Everybody has different red flags. To help you to create your own list of red flags here is a basic list.
- The person(s) doesn't agree, nor get along with their local BDSM community. The reason for this red flag can be many different things. The person(s) could be: practicing things that are against the basic BDSM rules (I will explain this in a later post), unsafe, doesn't care about consent, manipulative, has very unreal exceptions about this lifestyle, thinks that BDSM equals domestic abuse, etc. I had an ex-Master that was like this and if I knew about this red flag I would have saved a lot of time and agony.
- Demanding things before getting to know you. BDSM relationships are equal to vanilla relationships. Would you allow somebody that you didn't know to use your body as they see fit? I hope not, or else you may have some issues that you need to see a therapist about. First off, its not safe. Plus, how can you devote yourself to another person that you know nothing about? You have no idea if both of you will get along. You have no idea what their kinks are, and they have no idea what your kinks are. A hard core masochist will not be happy with somebody that doesn't want to cause pain; nor does the other person understand your need for pain. Demanding things at first glance is something that happens a lot by people that don't understand the deep bonds that a BDSM relationship creates. Most of the time when somebody demands something right away, they just want easy sex.
- A person saying that they have no limits. Everybody has limits, especially with a new partner. Those limits may disappear once deep trust has been formed. Saying that you have no limits, usually is a sign of a person that is new to BDSM. Would you allow somebody to turn you into a baby making factory so they can preform coat hanger abortions on you; just because they have a pregnancy fetish, but don't want to have any children? I highly doubt it. Think about anything and everything that you don't want to do, or have done to you. Do you have any health issues that limit you from doing certain things? Write everything down so you don't forget. Update it when your limits change.
- Not allowing open communication. This falls under part of domestic abuse. Not allowing open communication can be dangerous, because if you aren't allowed to ask questions to learn about something that you have never done, or even heard of before; can cause you to be injured because you had no idea what you were doing. Also, not allowing open communication hinders trust. Its usually a sign that the other person has something to hide; an other family, married, lying about themselves, etc.
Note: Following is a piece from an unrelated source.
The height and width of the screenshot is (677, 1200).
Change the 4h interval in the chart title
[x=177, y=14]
- Not allowing the use of any safe words. Safe words are to keep a submissive safe. It tells the Dom to stop for some reason. The reason could be health related or maybe the submissive is unable to handle anymore. Without a safe word; the Dominate has no idea what the submissive is thinking and how they are doing. Dominates aren't mind readers; submissives have to be able to let the Dom know when to stop.
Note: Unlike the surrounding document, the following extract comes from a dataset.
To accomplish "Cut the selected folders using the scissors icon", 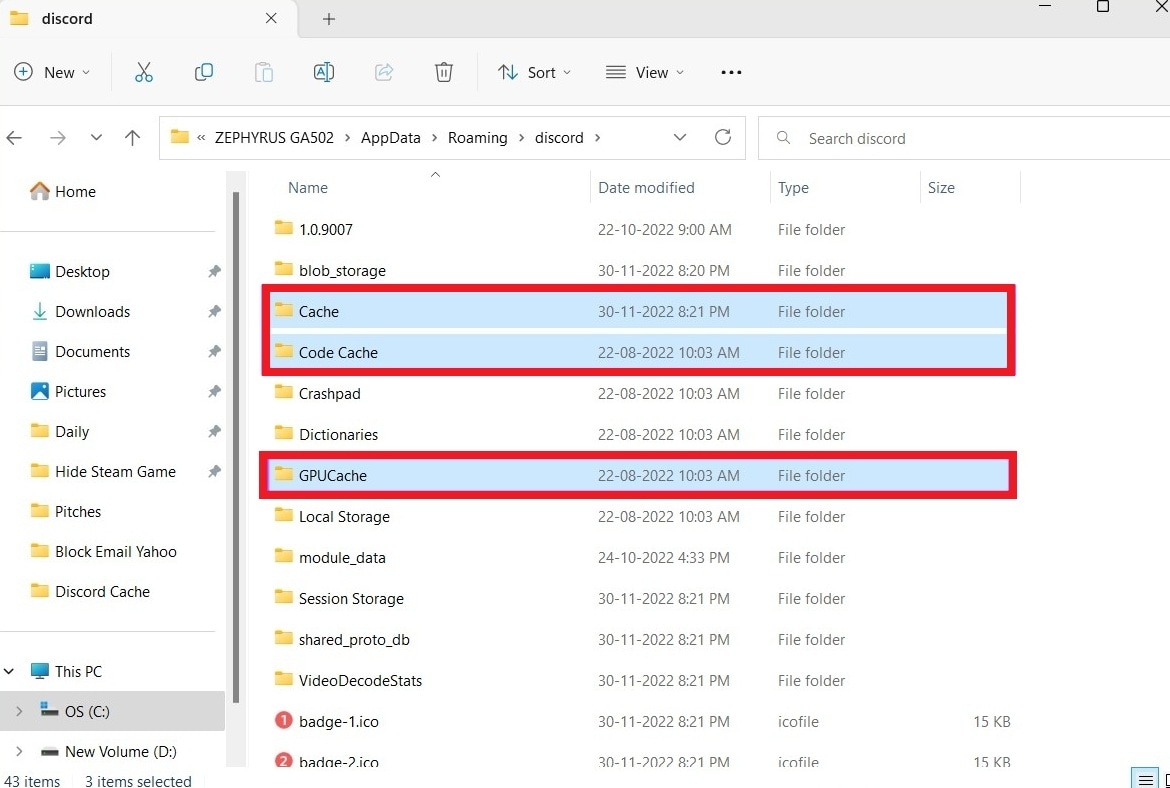I will tap(143, 71).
- Inconsistency. When a Dominate/submissive keeps changing their story it usually means that either they are fishing for info/pictures, may be cheating on their spouse, or just to have some fun without caring about others. This is why I always ask any potential Dominates similar questions every few days (I don't have to worry about that any more because I have hopefully found mine). Some people make up stories to help create a fake persona as a lure to attract others for their own reasons.
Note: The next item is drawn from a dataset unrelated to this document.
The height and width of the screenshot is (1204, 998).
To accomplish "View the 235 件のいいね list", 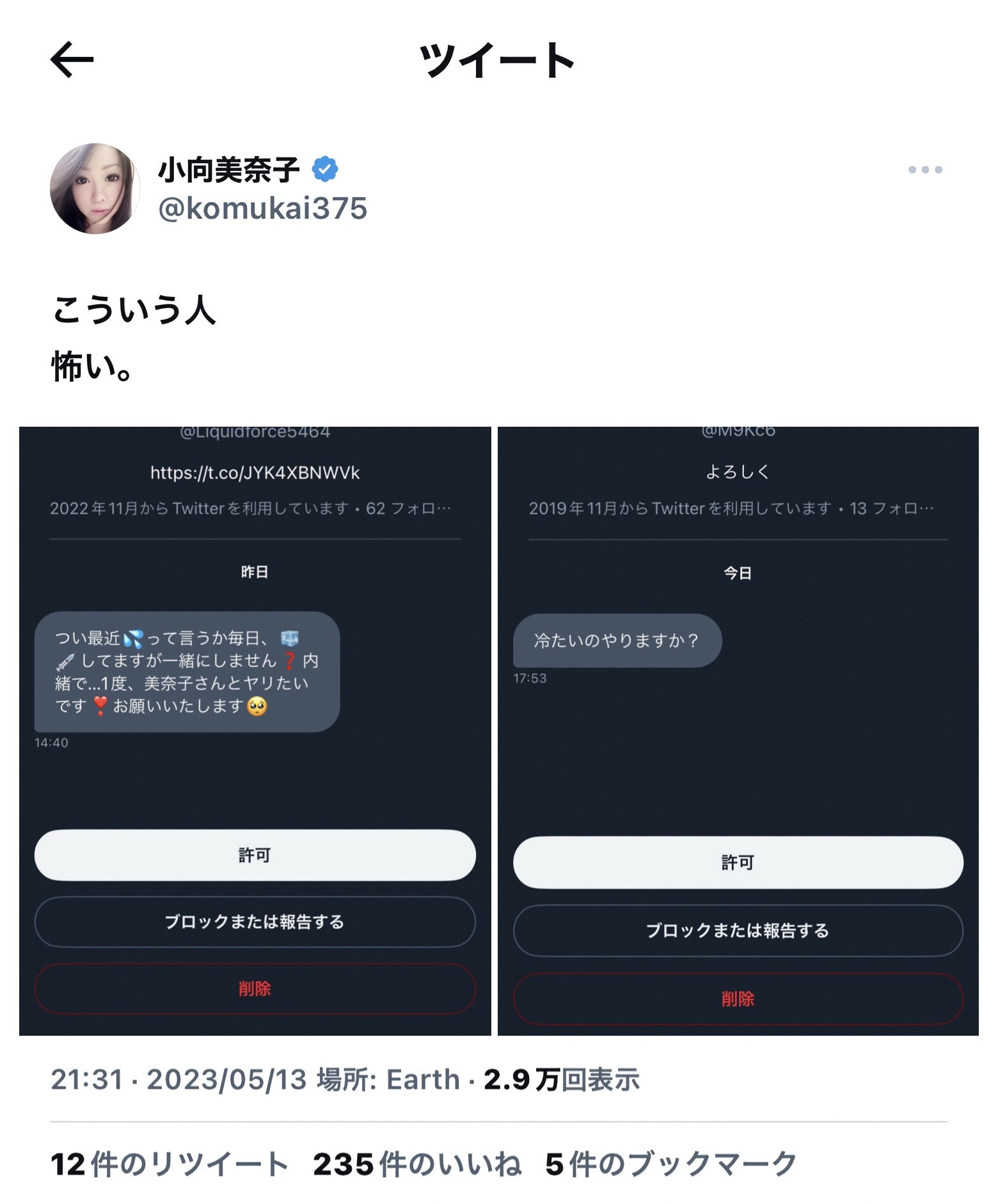I will point(417,1164).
- A Dominate not allowing the submissive to say no. This isn't BDSM. There always must be consent. Many people say that in BDSM no means yes but that saying is extremely false. No means no, no matter the situation. Taking away the option for the submissive to say no removes consent and can create an abusive relationship.
- Always getting angry when they don't get their way. This lifestyle is all about compromise and keeping a balance between the Dominate and submissive. One person always wanting their way can be a sign of them being abusive.